Фомин ни в чем не упрекал Стеколенко. Деталь за деталью бесстрастно, едва ли не сочувственно восстанавливал вчерашний вечер. Рассказывал так, чтобы тот увидел себя со стороны, ощутил, каково было его товарищам, в каком ложном положении оказался вдруг весь экипаж. И если смотреть со стороны, получалось самое невыносимое для моряка — что-то вроде предательства по отношению к товарищам.

Фомин не обвинял его в этом. Даже слов таких не было. И не было двух сторон: обвинителя и обвиняемого. Были двое и одна беда, один проступок, один неопровержимый факт. И комсомольцу Стеколенко уже не на кого было излить раздражение, и следа не осталось от готовности дать бой.

По пути с Сахалина нас застиг тайфун, потом несколько суток до Мадраса трепал шторм.

Мокрый от пота и черный от мазута, поднялся наверх после тяжелой вахты у горячих котлов машинист Стеколенко. На раскаленной тропическим солнцем палубе было не легче. И какое это счастье, что есть прохладная каюта, куда можно уйти от этого ада котлов и тропического зноя, усиленного огнедышащей палубой.

Помывшись, он и ушел в свою каюту. Лег, и в истоме сами по себе закрылись веки. Но они тут же вздрогнули от едва уловимого шипения: включили принудительную трансляцию. Значит, что-то скажут. И в самом деле раздался голос. Командование судна обращалось к экипажу: матросы ликвидируют последствия бушевавшей стихии. Одновременно надо начать разгрузку судна из всех шести трюмов, а тальманить, то есть считать груз, некому. Командование обращалось за помощью к людям, отдохнувшим после вахты, к тем, кто имел выходной день, кто вообще не стоял вахты.

Стеколенко быстро поднялся. Он пошел, чтобы встать рядом с индусом в это горящее пекло у трюма, и считать тюки в каждом подъеме крана, и ни на минуту не отвлечься в течение двенадцати часов, чтобы не сбиться со счета.
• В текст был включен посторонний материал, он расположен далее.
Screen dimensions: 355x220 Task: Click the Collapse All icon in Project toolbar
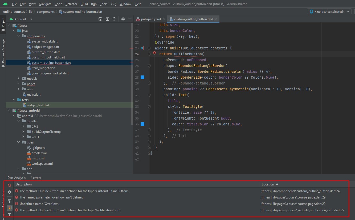pos(114,19)
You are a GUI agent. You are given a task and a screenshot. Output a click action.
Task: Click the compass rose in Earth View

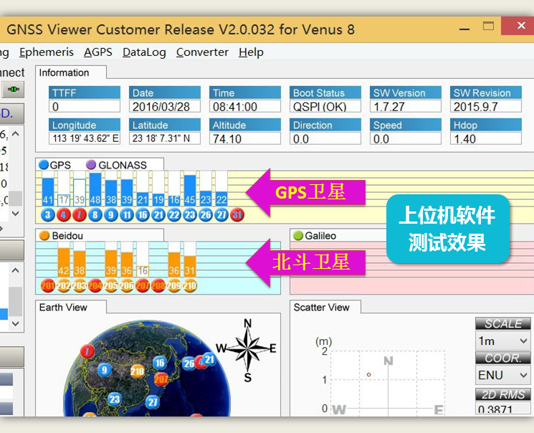248,349
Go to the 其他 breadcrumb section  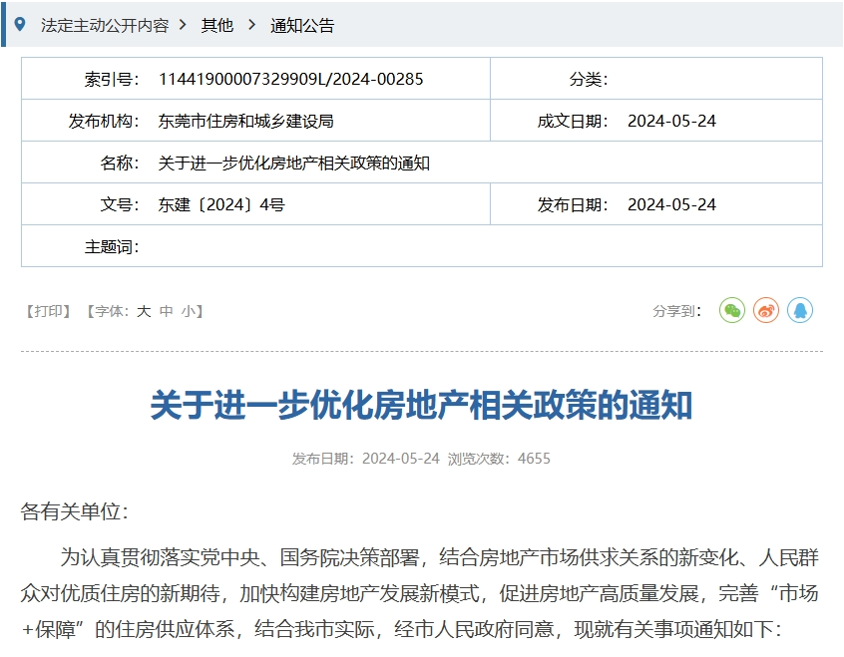216,25
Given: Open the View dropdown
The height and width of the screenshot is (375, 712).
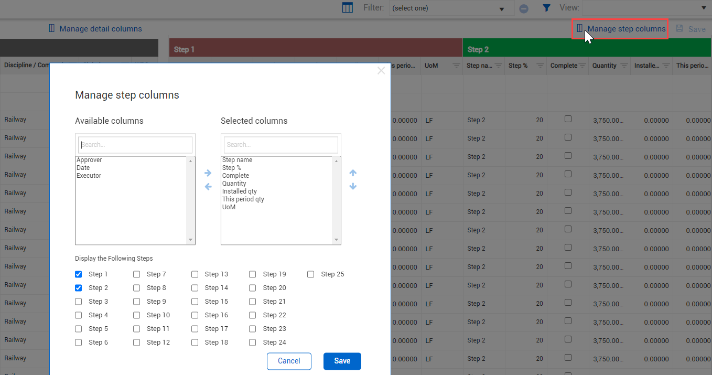Looking at the screenshot, I should pos(704,8).
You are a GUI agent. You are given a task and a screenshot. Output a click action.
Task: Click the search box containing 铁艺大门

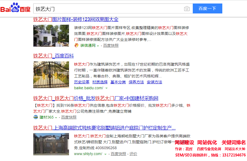[107, 9]
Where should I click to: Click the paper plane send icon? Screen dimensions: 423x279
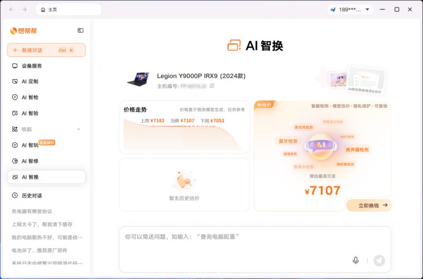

Он пошел, зная, что за весь день будут только маленькие перерывы для еды и очень короткий отдых перед новой вахтой у котлов. И когда руководитель работ заметил, что призыв командования к нему не относится, так как он только что сменился с тяжелой вахты, он серьезно сказал:

— А грехи мне перед аллахом, что ли, замаливать?